Samstag, 7. Juni 2014

"Eine vorläufige Theorie der Liebe" - Scott Hutchins

Piper Verlag, 2014
21,99 Euro

Lese-Bingo: Ein Buch, das auf einem anderen Kontinent spielt


Handlung:
Mit Mitte dreißig steht Neill Bassett jr. wieder ganz am Anfang. Seine Frau hat ihn abserviert, jetzt muss er sich auf erniedrigende Tennis-Abende für Singles einlassen. Auf der Haben-Seite seines Lebens steht nur das aberwitzig umfangreiche Tagebuch, das sein Vater ihm hinterlassen hat. Im Silicon Valley soll er damit einen empfindsamen Computer entwickeln. Während Neill nebenbei dem Grund für den Selbstmord seines Vaters auf die Spur kommt, macht der Computer ebensolche Fortschritte in Liebesangelegenheiten wie Neill selber.




Meine Meinung:

"Inzwischen ist es so weit gekommen, dass ich in meiner Freizeit Begriffe wie "kommerzielle Anwendung" in den Mund nehme. Vielleicht bin ich bloß verunsichert, weil ich die richtige Entgegnung auf "Was geht?" nicht kenne." (S. 65)
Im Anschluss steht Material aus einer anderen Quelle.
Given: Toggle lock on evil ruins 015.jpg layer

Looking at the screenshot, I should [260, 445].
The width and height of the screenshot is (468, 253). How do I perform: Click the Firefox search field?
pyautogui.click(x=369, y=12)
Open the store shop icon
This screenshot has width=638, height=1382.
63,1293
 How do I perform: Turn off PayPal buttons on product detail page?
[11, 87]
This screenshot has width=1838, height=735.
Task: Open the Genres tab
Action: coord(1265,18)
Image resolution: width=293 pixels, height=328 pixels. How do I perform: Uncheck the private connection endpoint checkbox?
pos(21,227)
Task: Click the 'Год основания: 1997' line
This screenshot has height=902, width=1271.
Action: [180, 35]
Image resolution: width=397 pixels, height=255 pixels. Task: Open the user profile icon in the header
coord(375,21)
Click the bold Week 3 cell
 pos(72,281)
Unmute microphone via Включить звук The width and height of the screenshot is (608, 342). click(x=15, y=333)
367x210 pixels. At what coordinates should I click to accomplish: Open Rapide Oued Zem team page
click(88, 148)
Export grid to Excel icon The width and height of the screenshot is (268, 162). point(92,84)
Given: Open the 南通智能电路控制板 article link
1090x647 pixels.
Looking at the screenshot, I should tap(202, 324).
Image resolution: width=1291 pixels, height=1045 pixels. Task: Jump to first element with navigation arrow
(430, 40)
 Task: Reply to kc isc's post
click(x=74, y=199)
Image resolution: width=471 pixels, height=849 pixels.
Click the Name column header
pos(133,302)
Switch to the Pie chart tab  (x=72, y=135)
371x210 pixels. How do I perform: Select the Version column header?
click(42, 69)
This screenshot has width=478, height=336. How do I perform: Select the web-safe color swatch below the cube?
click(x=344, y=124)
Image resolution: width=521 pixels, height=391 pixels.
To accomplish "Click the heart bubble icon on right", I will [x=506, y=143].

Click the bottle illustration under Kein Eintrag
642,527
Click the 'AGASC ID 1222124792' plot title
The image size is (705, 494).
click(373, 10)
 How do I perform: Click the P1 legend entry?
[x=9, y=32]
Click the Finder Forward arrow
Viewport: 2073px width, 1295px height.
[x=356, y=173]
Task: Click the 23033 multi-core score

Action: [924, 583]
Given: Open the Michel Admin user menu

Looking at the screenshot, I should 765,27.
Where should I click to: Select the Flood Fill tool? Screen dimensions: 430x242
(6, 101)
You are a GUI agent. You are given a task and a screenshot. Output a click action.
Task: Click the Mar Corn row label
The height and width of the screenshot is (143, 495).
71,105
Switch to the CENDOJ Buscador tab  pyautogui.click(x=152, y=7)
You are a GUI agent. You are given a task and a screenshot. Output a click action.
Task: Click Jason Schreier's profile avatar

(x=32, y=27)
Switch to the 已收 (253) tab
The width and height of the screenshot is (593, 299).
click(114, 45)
"Eine vorläufige Theorie der Liebe" ist das Romandebüt von Autor Scott Hutchins. Die grundlegende Idee für das Buch hat mir ziemlich gut gefallen: Neill ist Teil einer Arbeitsgruppe, die einen intelligenten Computer programmieren will. Einen Computer also, mit dem man sich unterhalten kann, ein Gespräch führen kann, als wäre es ein richtiger, selbstständig denkender Mensch. Dieser Computer muss daher mit jeder Menge Informationen gefüttert werden, und irgendwie kommt es, dass dafür die Tagebucheintragungen von Neills Vater genutzt werden. Neills Vater hat sich vor einigen Jahren jedoch selbst umgebracht, und so sind die persönlichen Einträge ganz besonders sensible Inhalte für Neill, der verstehen möchte, warum sein Vater diese Tat begangen hat. Während seiner Arbeit mit dem denkenden Computer lernt Neill somit ganz andere Seiten an seinem Vater kennen und kommt nicht umhin, viele dieser Erkenntnisse auf sein eigenes Leben anzuwenden.

Wie bereits angemerkt, mag ich die Grundidee des Romans. Die Unterhaltungen zwischen Neill und dem Computer waren oftmals sehr unterhaltsam, weil sie nun mal gerade am Anfang noch gespickt sind mit Fehlern und Logiklöchern in der Denkweise des Computers. Der reagiert auf einzelne Schlagwörter, aber oftmals leider im völlig falschen Kontext und vor allem: mit sehr falschen Entgegnungen. Erst nach und nach gelingt es Neill, die Gedankenschleifen des Computers aufzulösen und wirklich echte Unterhaltungen durchführen zu können.
Während die Romanidee also solche also noch punkten kann, ist ihre Umsetzung in meinen Augen jedoch nicht durchweg geglückt. Denn Neills Erzählung ist unglaublich zäh zu lesen. Viel zu häufig schweift er vom Grundgedanken ab; Hutchins erzählt lieber mehr von Neills Liebeleien und Bettbekanntschaften oder seinen Problemen mit seiner Exfrau, packt hier und da noch kleine Insiderwitze und Kommentare ein, die einem als Nicht-in-San-Francisco-Lebenden nichts sagen - und das wird an vielerlei Stelle einfach zu viel. Zu lang, zu langweilig und zu wenig fesselnd, vor allem aber auch so nichtssagend. Ich habe das Buch mit diversen Pausen lesen müssen, weil mein Interesse daran stets schon nach wenigen Seiten immer erschöpft war.